▶ **SELECTED PASSAGE**
Why being vegan is like climbing a mountain
Today, December 11th, marks International Mountain Day.
While being vegan and hiking up mountainsides might seem like two fundamentally different tasks, they share a few key characteristics in common with each other, chief among them struggle and the grit to persist, no matter how steep the slope, no matter how comforting abandoning one’s foremost ambitions can sometimes feel.
But we must remember that life is a journey riddled with both love and heartbreak, peace and chaos, struggle and achievement despite it all. The harder we fight to build a vegan world, the sooner such a world can come into existence. Yet this lofty goal, likely decades in the future, can often seem so unattainable and our efforts thereto so futile; “How can I as a lone individual to remedy all the ills in this world?,” you might ponder quietly to yourself, wondering whether the latest animal rights rally you are attending will have any real-world impact whatsoever.

▶ **SUPPLIED INFORMATION**
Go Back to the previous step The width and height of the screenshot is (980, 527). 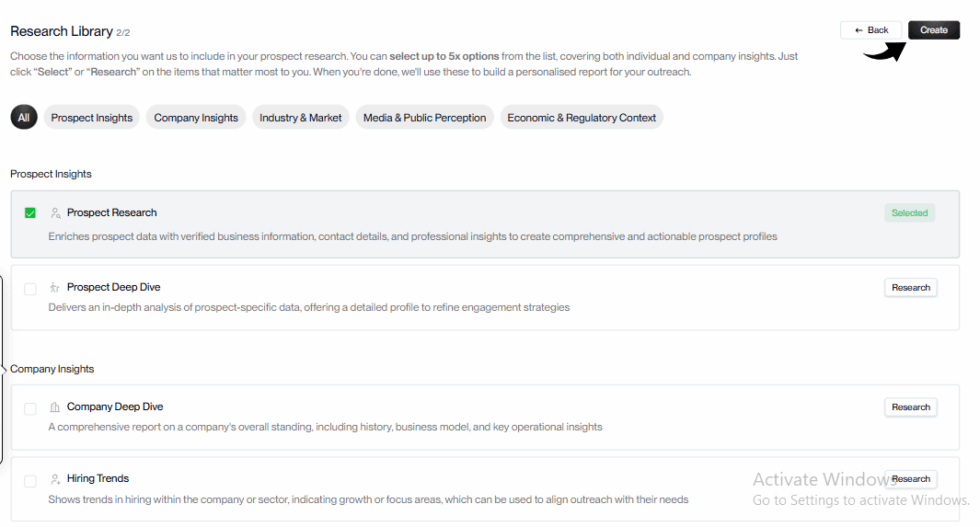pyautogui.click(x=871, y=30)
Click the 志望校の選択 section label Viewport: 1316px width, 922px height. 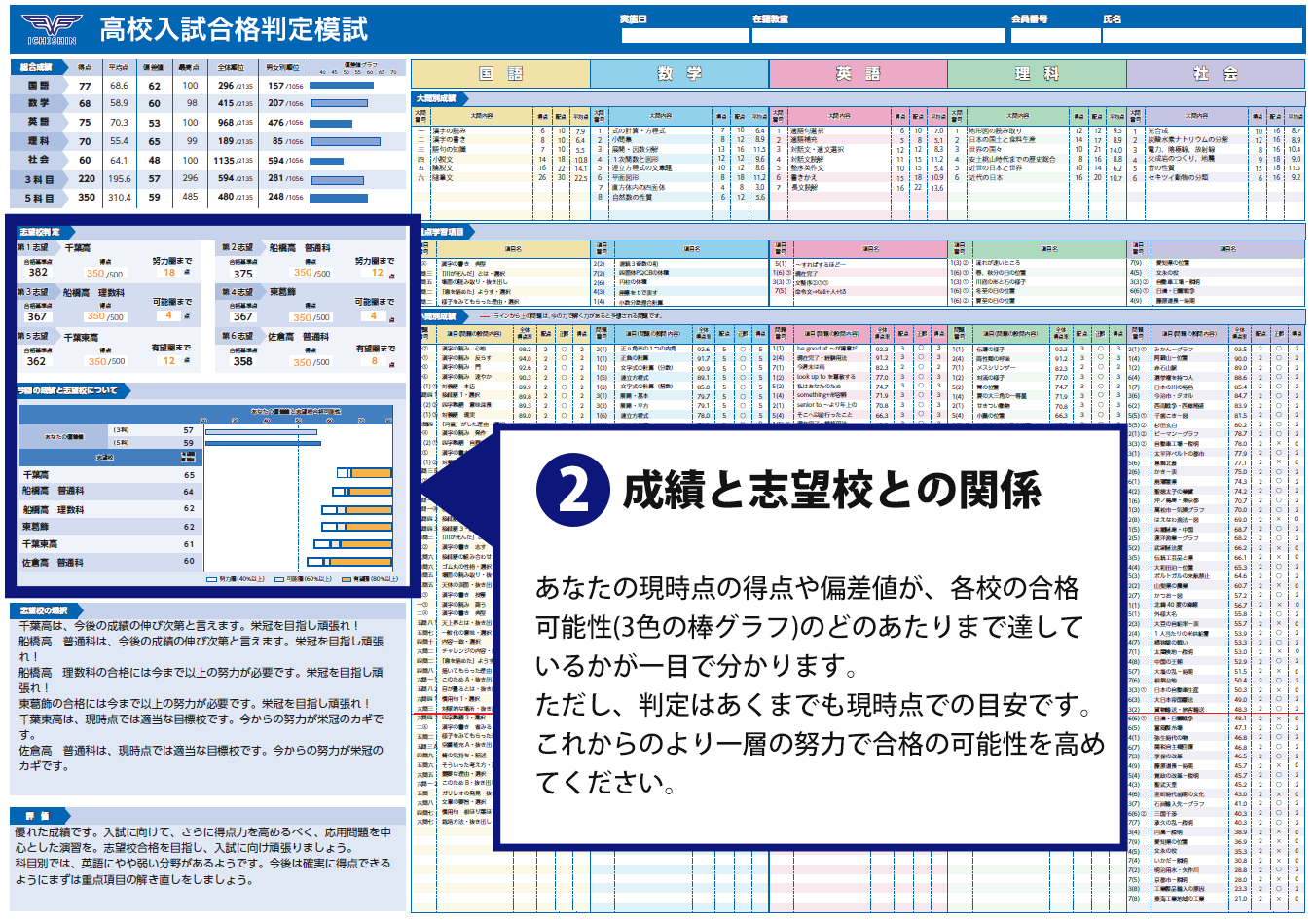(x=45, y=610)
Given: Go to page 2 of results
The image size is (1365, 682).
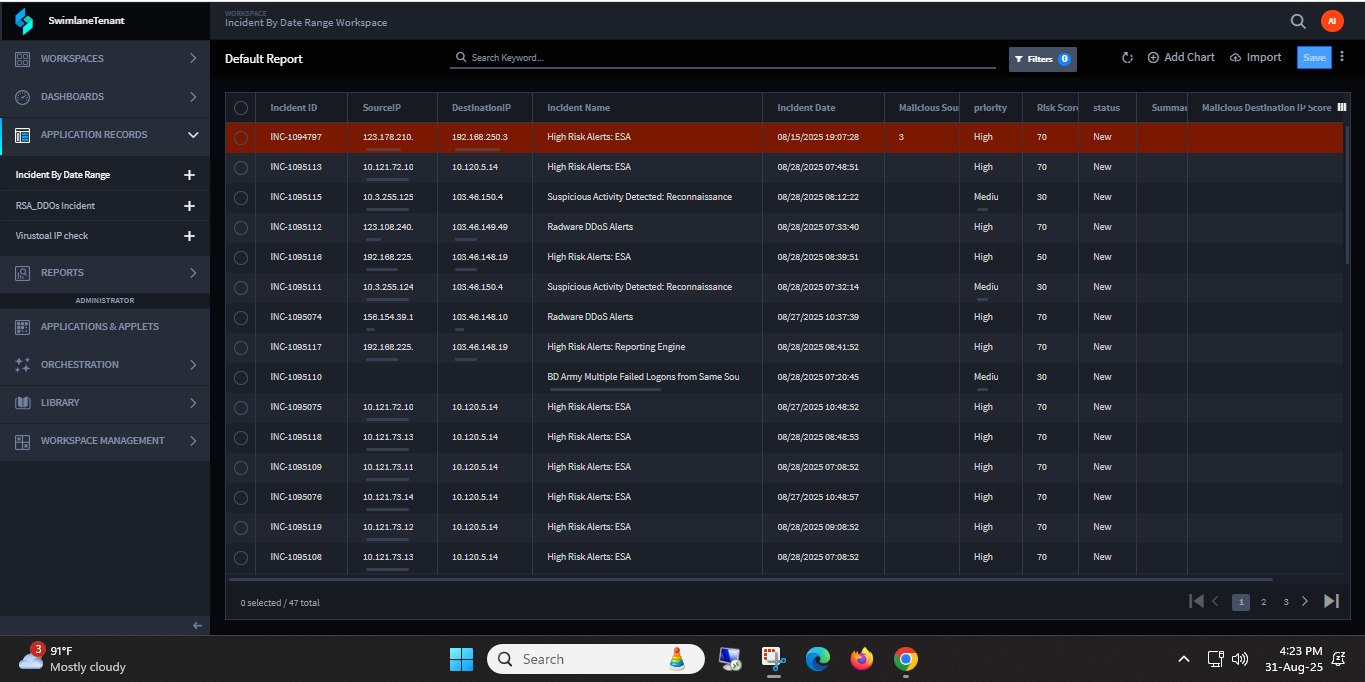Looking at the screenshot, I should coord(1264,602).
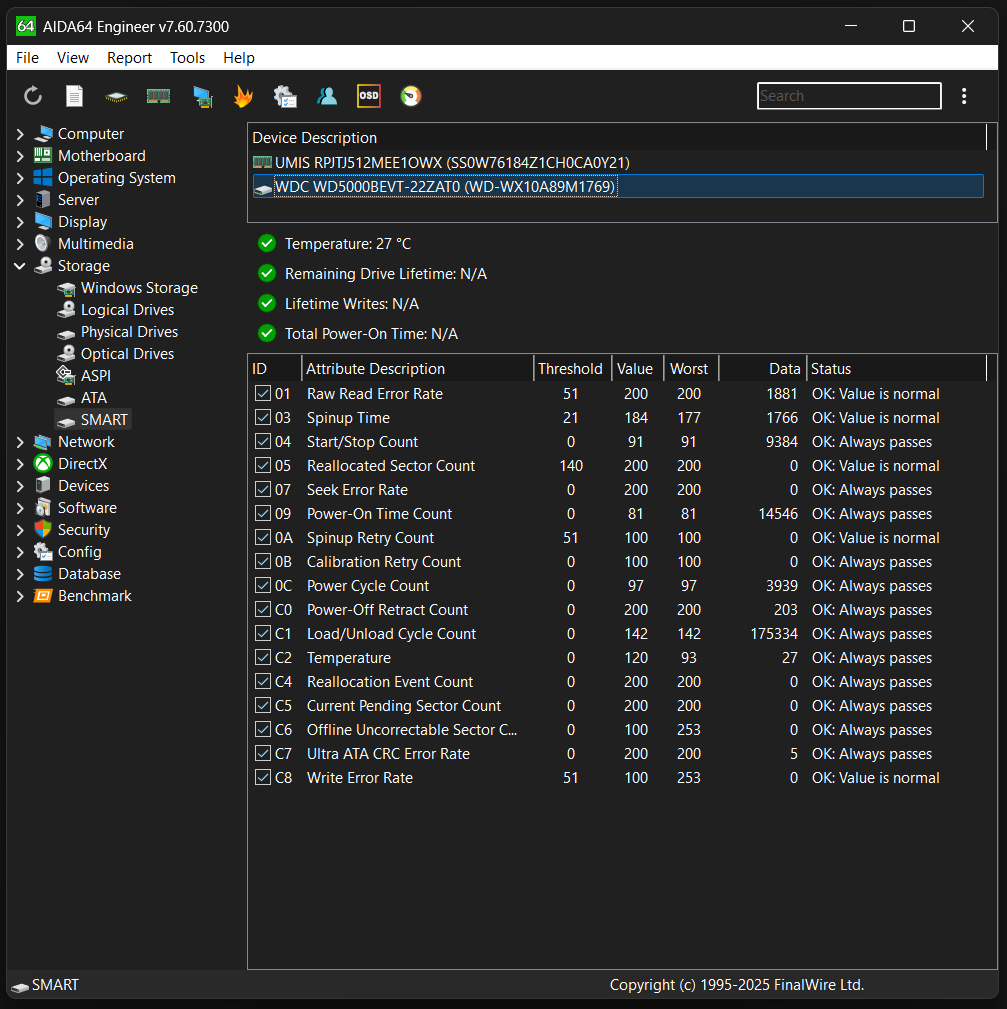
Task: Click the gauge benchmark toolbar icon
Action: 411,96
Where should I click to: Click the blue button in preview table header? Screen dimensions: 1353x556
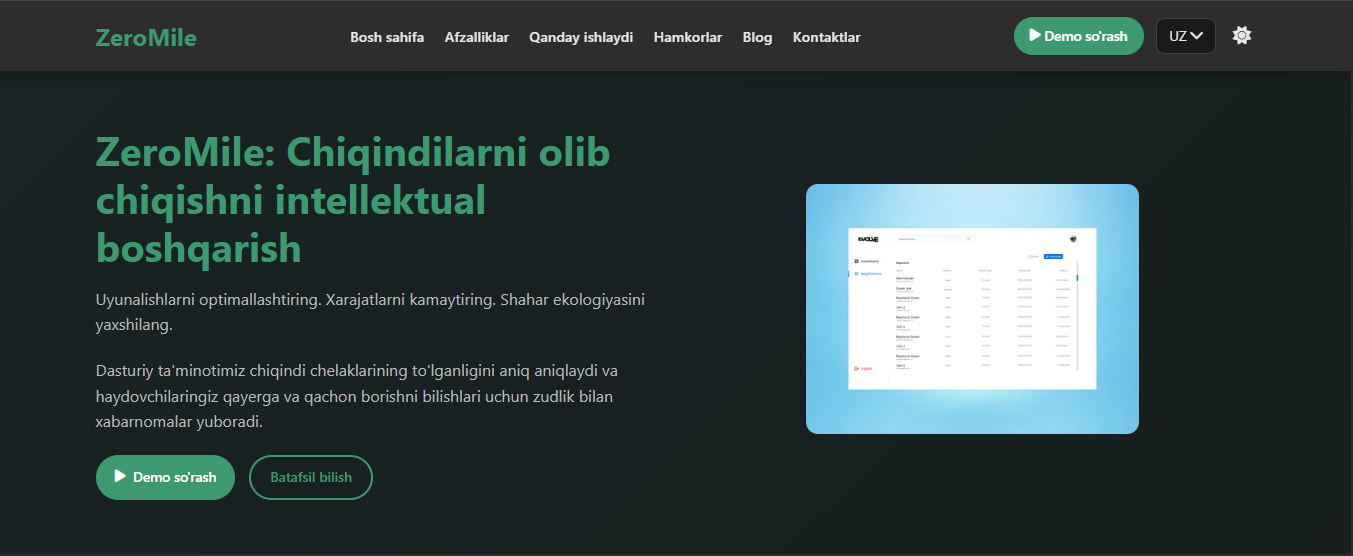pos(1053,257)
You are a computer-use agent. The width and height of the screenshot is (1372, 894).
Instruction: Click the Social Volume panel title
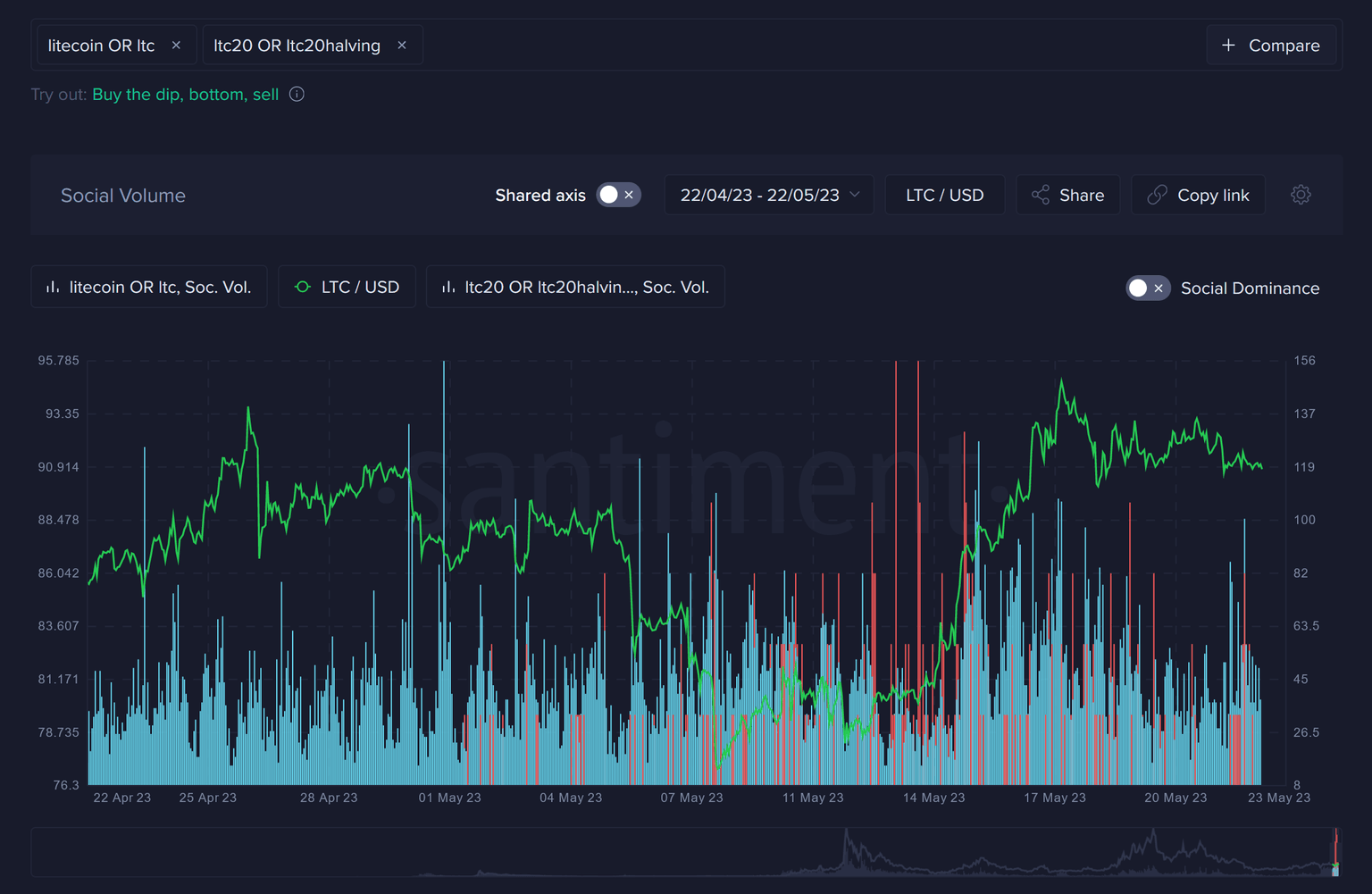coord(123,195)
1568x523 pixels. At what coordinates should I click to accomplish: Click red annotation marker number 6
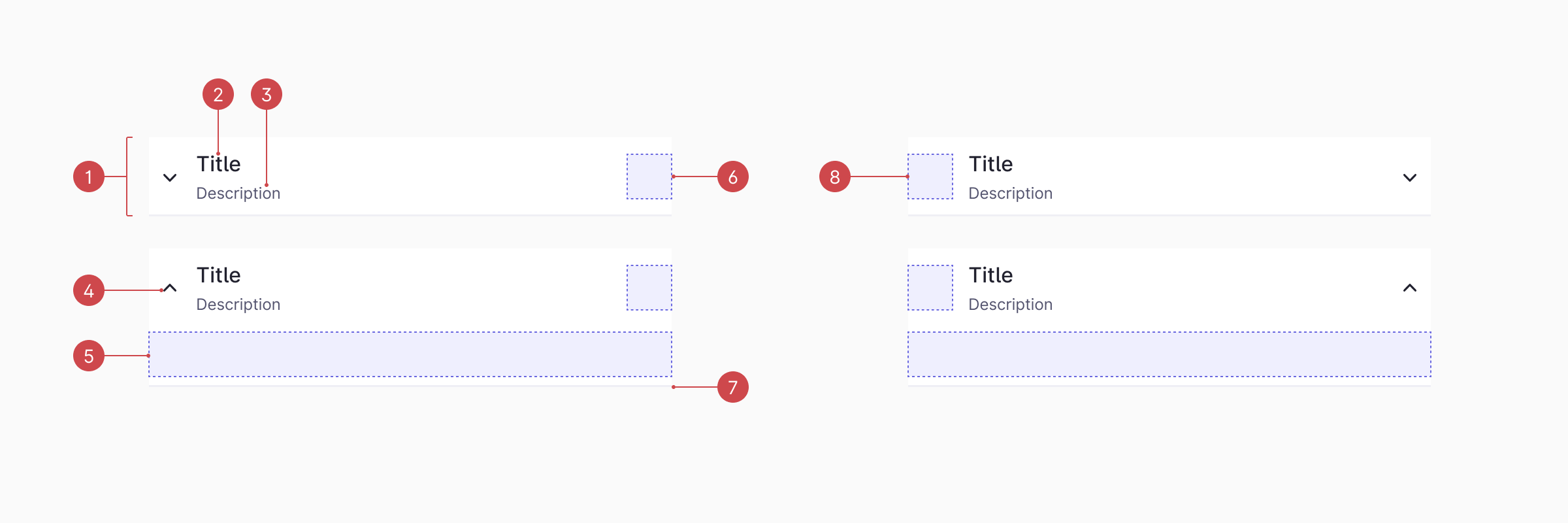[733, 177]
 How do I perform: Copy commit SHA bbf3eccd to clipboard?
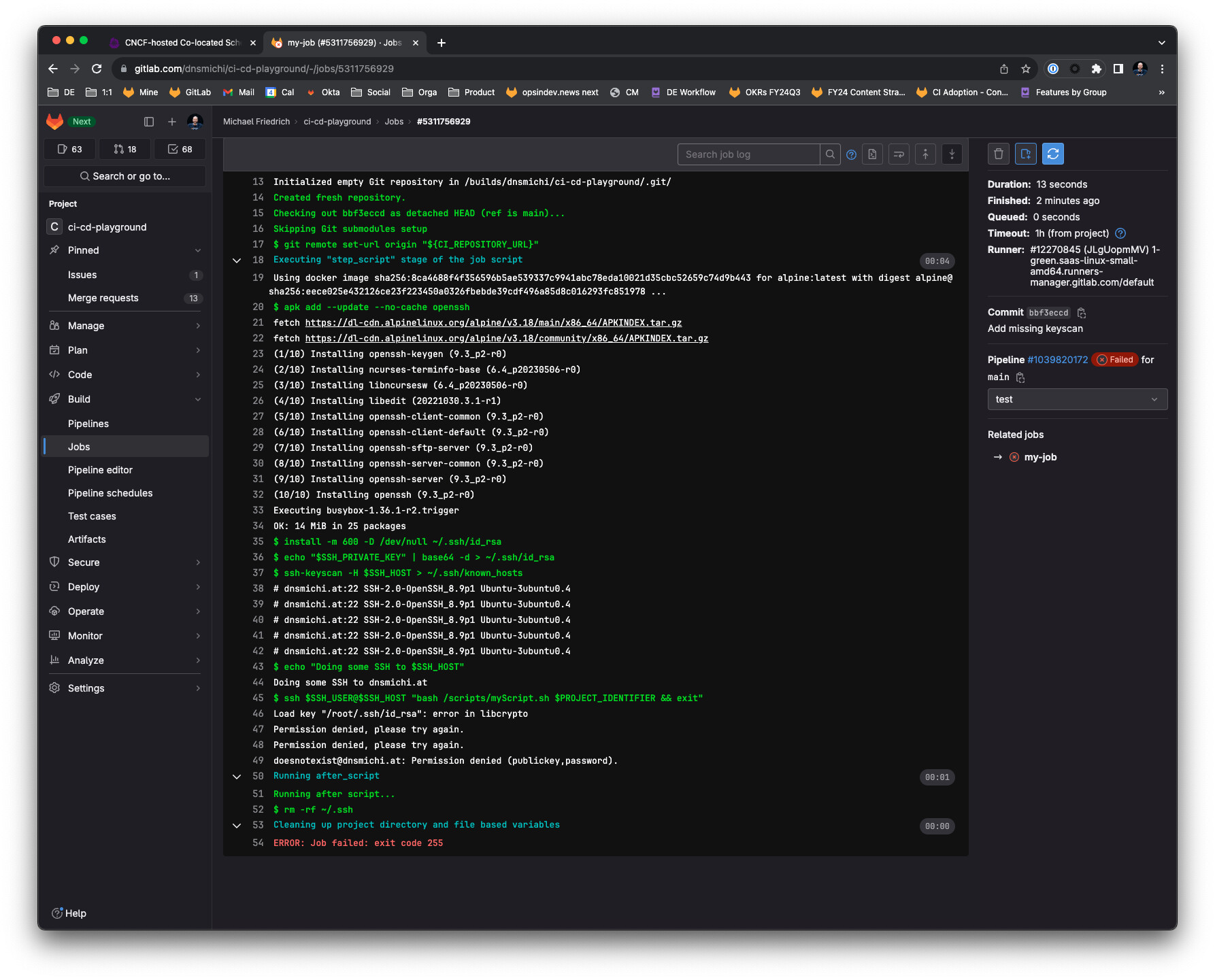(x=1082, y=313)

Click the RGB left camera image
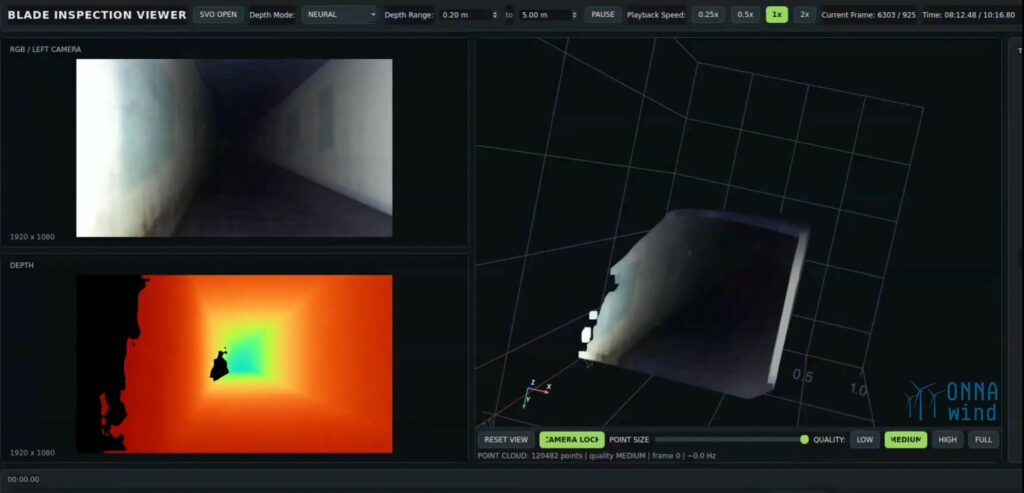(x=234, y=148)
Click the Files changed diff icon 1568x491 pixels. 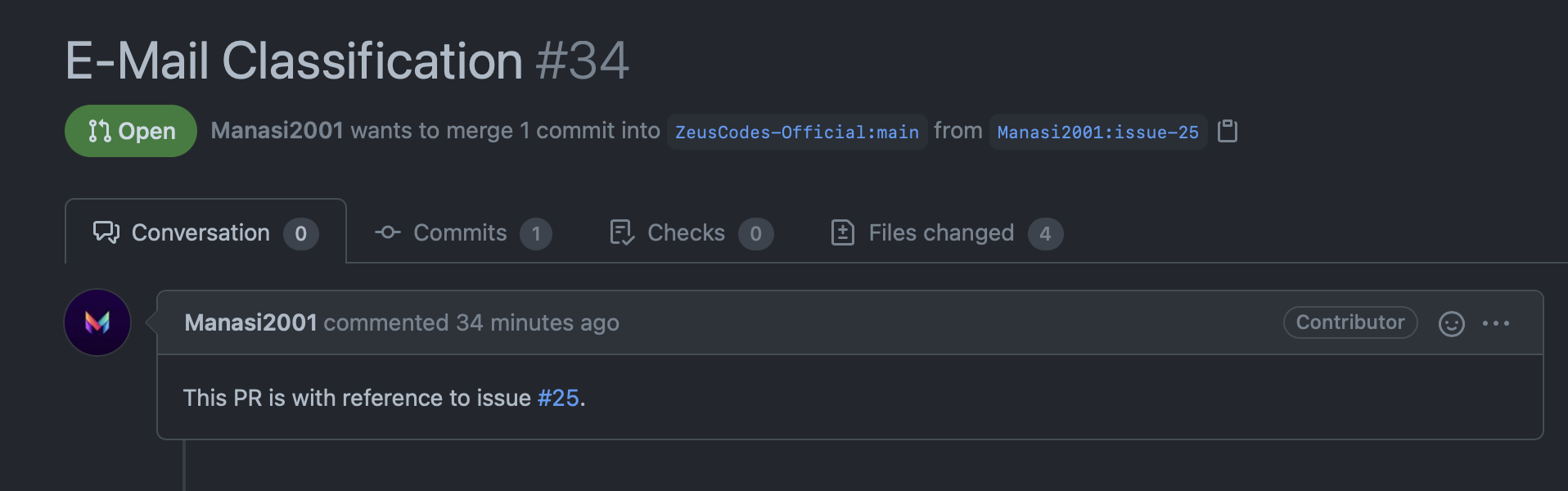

▶ **ASSIGNED TASK**
In the text on why being vegan is like climbing a mountain, list every pair of opposites that it says life's journey is riddled with.

▶ **WRITTEN REPLY**
love and heartbreak
peace and chaos
struggle and achievement